À Paris, la manifestation du 8 Mars a pris une dimension symbolique dimanche après‑midi avec la présence remarquée de Gisèle Pelicot et de sa fille, Caroline Darian, qui ont défilé parmi les rangs pour défendre les droits des femmes. Leur apparition ravive le débat public sur la prise en charge des victimes et sur la persistance des violences sexuelles en France.
Acclamées par la foule, Gisèle Pelicot et Caroline Darian ont rejoint le cortège soutenu par la Fondation des femmes, parti de la place de Stalingrad vers 14h30. Les deux femmes ont répondu aux encouragements des manifestant·es et réaffirmé leur détermination à maintenir la parole des victimes au centre du débat.
Une relation retrouvée après le procès
Longtemps distantes après le procès d’Avignon, mère et fille se sont rapprochées à la fin de l’année dernière. Caroline Darian a expliqué, dans un entretien récent, qu’elles avaient dû réapprendre à communiquer : sa mère devait d’abord se reconstruire avant de pouvoir être pleinement présente à ses côtés.
Caroline, qui a publié en 2022 Et j’ai cessé de t’appeler papa, a déposé une plainte pour viol contre Dominique Pelicot il y a environ un an. Elle se dit profondément marquée par l’affaire et regrette que l’attention des enquêtes et des médias se soit largement concentrée sur sa mère, qu’elle considère comme une victime centrale mais pas la seule.

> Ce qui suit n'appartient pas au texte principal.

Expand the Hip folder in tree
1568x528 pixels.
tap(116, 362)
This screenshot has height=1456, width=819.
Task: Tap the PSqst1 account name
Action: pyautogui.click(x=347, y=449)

- Présence publique : Gisèle Pelicot, reconnue internationalement comme une voix contre les violences sexuelles, a marché aux côtés de sa fille.
- Itinéraire : le cortège parisien est parti de Stalingrad en direction de la place de la République.
- Contexte judiciaire : tensions et récentes plaintes alimentent les discussions sur la prise en charge des victimes.
- Enjeux politiques : la mobilisation s’inscrit dans un climat national de vigilance face à la montée des courants conservateurs.
Une mobilisation nationale pour les droits des femmes
Partout en France, des dizaines de milliers de personnes ont répondu à l’appel des associations. Selon les organisateurs, l’objectif était double : défendre l’émancipation des femmes et alerter sur les risques d’un recul des droits sous l’effet d’une droite radicale en progression.
Myriam Lebkiri, porte‑parole de la CGT présente dimanche, a résumé la motivation du cortège : résister aux discours et aux politiques qu’elle juge porteurs de racisme, de misogynie et d’homophobie. À Paris, l’ambiance mêlait revendication et soutien aux victimes, avec des prises de parole ponctuant le parcours.
Au‑delà du symbole, cette présence publique de victimes et de proches montre que la question des violences sexuelles reste au cœur des débats publics — un enjeu qui pourrait peser lors des prochaines échéances politiques et des évolutions législatives.